Every indicator went red and alarms began blaring.
"Not again…"
The doctor sighed. This was precisely the thing he'd been sure could never happen again due to advances in technology since the last attempt to work with space-warp transit technology (better known to outside science as wormholes).
"Intersection event, quadrant zero" he droned.
At least that would give them some time (though not much)—the throat of such a portal was mapped precisely with a grid system with zero being exactly halfway between the start and finish. Positive numbers moved toward the origin where the wormhole had been initiated while negative numbers indicated transit toward the destination.
"Seriously?" barked SHARD (Supernatural Helpers And Recovery Division, the "new WET"). "We downsize our security forces, and you drop an Alternate Universe Oscillating Rotational Activity in the second month?"
"It's not my fault" started Arbat before getting cut off.
"So you just happen to decide to connect to Atlantis instead of the actual test room. Something you've only been wanting to do since you got reassigned to Applications of FSP Physics. And even if it wasn't you, those old coots who'd resigned to retiring into obscurity because WET washed out their research were just waiting for an excuse to do this anyway!"
"I didn't…"
Realizing SHARD wasn't buying it, he cut the comm.
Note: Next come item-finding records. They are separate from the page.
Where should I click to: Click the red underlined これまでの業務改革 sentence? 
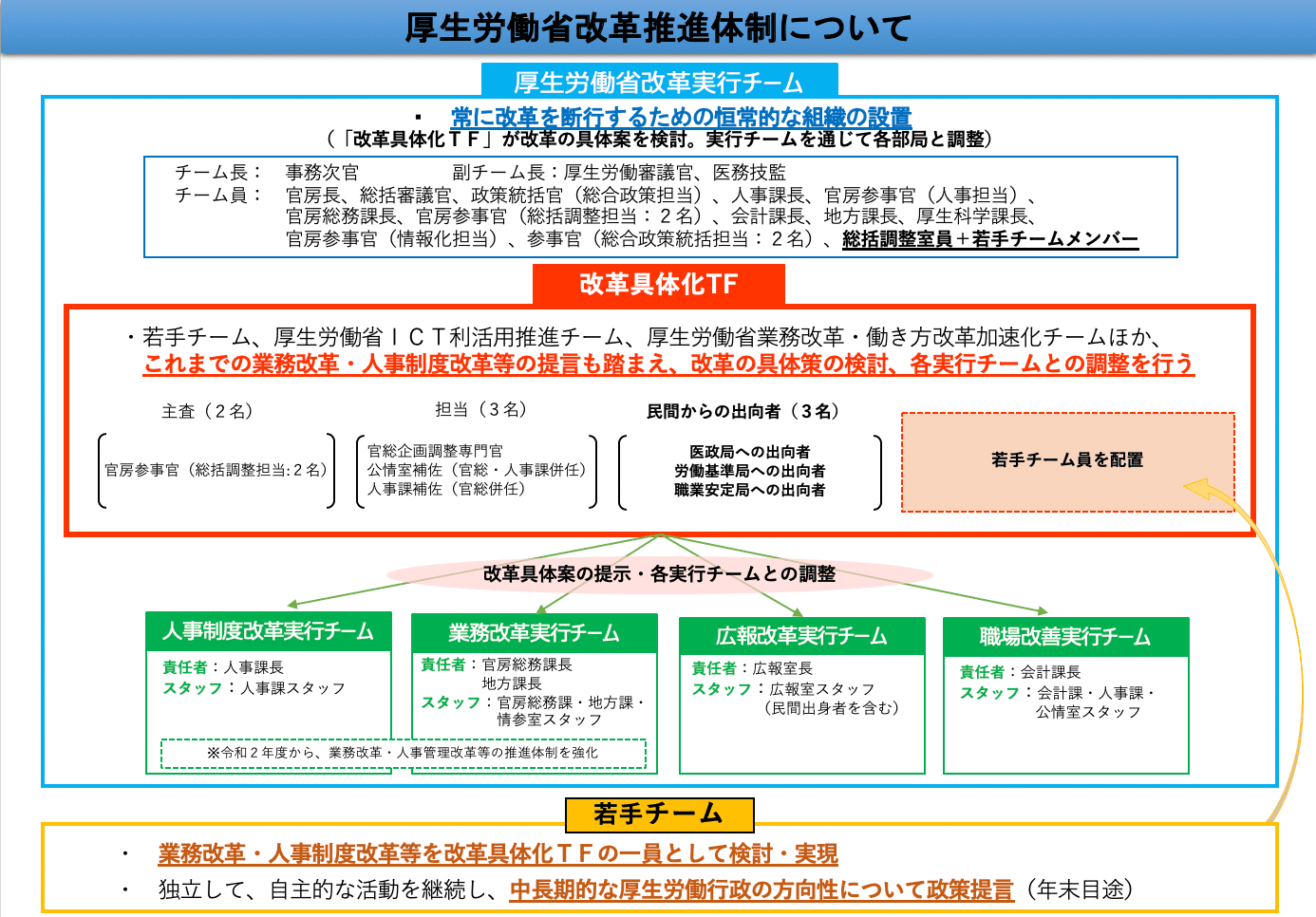click(667, 365)
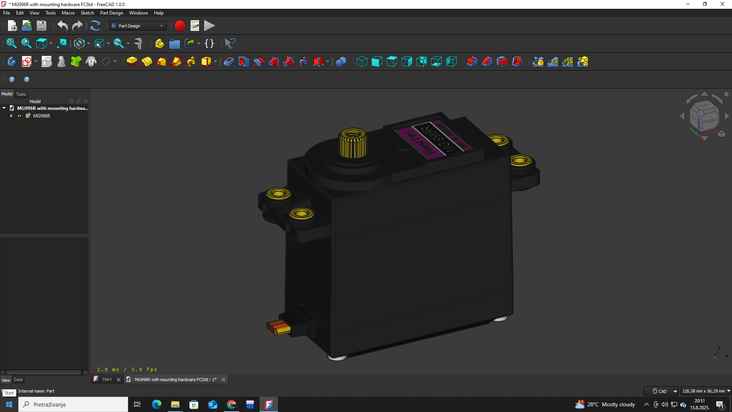Screen dimensions: 732x412
Task: Expand the MG996R part tree node
Action: [11, 116]
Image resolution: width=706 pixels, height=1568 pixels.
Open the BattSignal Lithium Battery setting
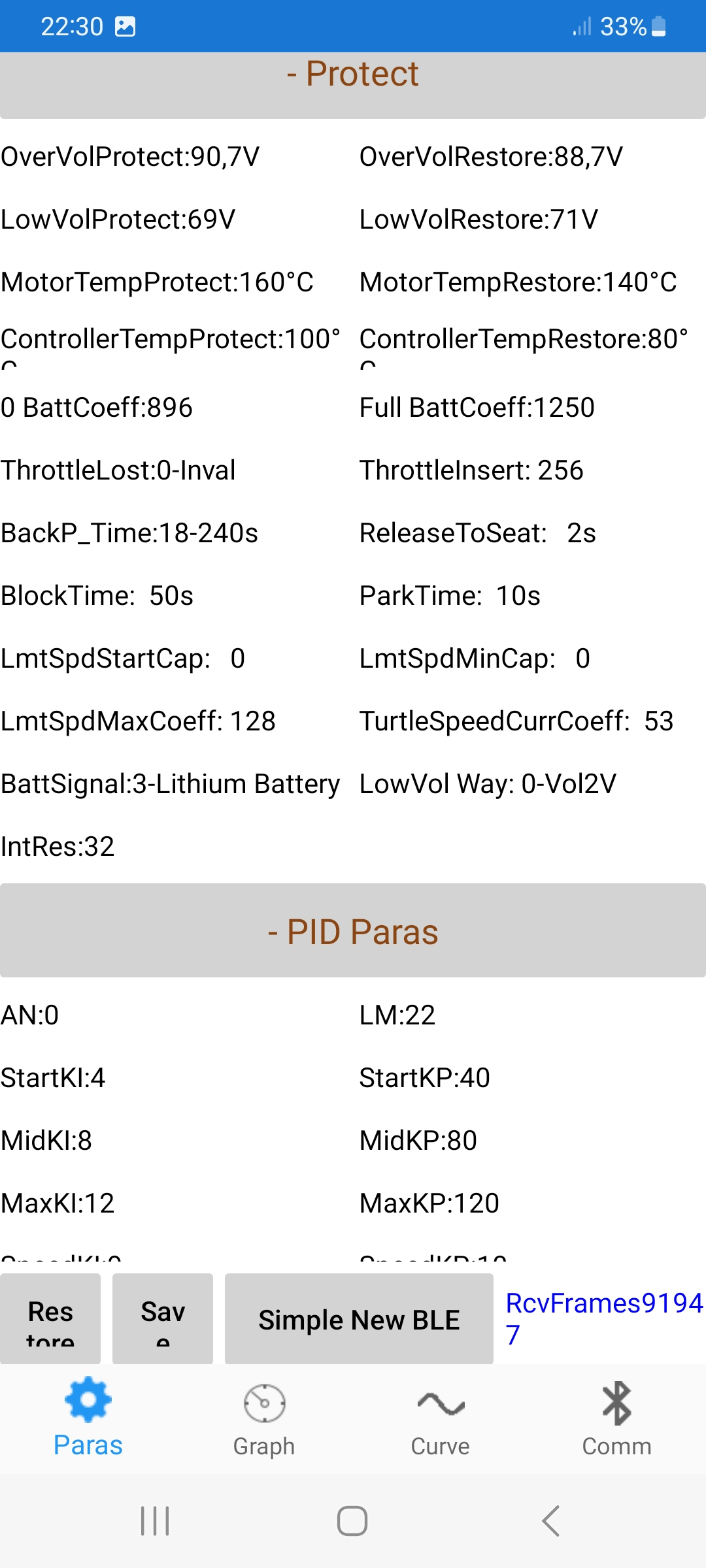pos(171,784)
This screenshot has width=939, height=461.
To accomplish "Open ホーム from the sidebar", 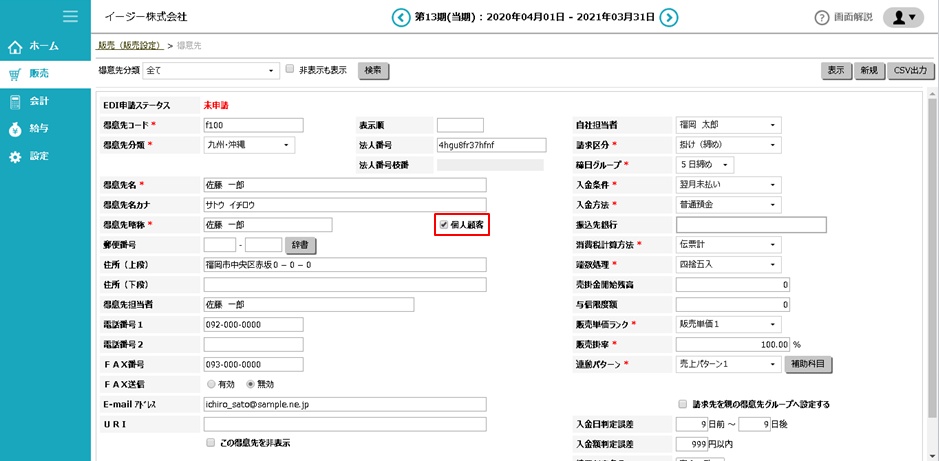I will (x=44, y=46).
"I swear to all that's holy, someone must have messed with something!" Angrily, he began tabbing through every setting for the Field Lattice Generator. None were any different than the settings he'd triple-checked before hitting "CONNECT."
"Someone must have tampered with it at the generator itself" he fumed. "I'm not looking forward to this…"
Arbat's eyes wandered over the copious amount of personal protective equipment he'd have to don before going anywhere near the Field Lattice Generator. All sorts of strange emissions and unexplained happenings had occurred around these devices—the bigger the device, the higher the chance. Of course, this was a cargo-rated FLG with a diameter of five meters, but connecting it one room over had a very small AURORA probability. That it actually linked to a base over 18,000 kilometers away meant such an event was practically unavoidable (hence the desire to test first).